(WORK ITEM):
Retype, word for word, each line between the lines holding "The image size is (1092, 1098)." and "The height and width of the screenshot is (524, 793).", inclusive, and leave the rest of the data alone.

(Records from a data source):
+ + + + +
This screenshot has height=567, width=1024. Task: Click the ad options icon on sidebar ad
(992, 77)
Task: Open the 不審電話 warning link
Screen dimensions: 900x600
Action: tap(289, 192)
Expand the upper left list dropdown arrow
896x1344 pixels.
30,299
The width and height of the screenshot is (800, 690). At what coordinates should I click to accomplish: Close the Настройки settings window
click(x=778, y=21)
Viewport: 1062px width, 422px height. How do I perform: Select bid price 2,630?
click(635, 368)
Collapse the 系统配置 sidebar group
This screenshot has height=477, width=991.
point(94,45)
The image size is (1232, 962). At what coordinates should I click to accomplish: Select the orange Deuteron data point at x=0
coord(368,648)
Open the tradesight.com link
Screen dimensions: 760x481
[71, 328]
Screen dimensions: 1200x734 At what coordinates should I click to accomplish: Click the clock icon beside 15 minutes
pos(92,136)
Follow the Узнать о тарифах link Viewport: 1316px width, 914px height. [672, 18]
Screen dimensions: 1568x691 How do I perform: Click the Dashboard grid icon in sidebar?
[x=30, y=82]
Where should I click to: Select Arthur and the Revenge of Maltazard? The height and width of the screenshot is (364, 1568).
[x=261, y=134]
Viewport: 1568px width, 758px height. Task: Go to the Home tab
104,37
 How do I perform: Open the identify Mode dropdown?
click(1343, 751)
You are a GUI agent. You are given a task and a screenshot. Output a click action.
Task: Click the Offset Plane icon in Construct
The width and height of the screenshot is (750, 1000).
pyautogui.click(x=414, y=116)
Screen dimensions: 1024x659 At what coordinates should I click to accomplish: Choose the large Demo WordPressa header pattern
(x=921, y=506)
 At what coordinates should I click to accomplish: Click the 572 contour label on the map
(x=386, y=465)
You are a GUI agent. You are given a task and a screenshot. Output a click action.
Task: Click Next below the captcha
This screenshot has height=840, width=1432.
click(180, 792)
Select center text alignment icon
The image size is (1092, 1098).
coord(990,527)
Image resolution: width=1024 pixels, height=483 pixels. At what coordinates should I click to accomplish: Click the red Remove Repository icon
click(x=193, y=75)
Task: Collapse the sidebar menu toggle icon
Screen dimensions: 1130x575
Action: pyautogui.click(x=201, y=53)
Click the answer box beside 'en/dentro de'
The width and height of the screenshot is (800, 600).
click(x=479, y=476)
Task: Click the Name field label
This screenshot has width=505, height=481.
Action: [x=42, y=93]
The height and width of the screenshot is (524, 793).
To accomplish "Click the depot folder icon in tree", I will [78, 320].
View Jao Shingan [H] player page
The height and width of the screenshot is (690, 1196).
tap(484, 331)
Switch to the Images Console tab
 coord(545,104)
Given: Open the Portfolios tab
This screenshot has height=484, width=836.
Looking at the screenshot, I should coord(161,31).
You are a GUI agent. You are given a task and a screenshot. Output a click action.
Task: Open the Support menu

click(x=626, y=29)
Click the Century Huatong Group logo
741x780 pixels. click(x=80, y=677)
+ + + + +
(EXERCISE RESPONSE):
The image size is (1092, 1098).
coord(990,527)
Image resolution: width=1024 pixels, height=483 pixels. At what coordinates should I click to accomplish: Click the red Remove Repository icon
click(x=193, y=75)
Task: Collapse the sidebar menu toggle icon
Screen dimensions: 1130x575
Action: pyautogui.click(x=201, y=53)
Click the answer box beside 'en/dentro de'
The width and height of the screenshot is (800, 600).
click(x=479, y=476)
Task: Click the Name field label
This screenshot has width=505, height=481.
Action: [x=42, y=93]
The height and width of the screenshot is (524, 793).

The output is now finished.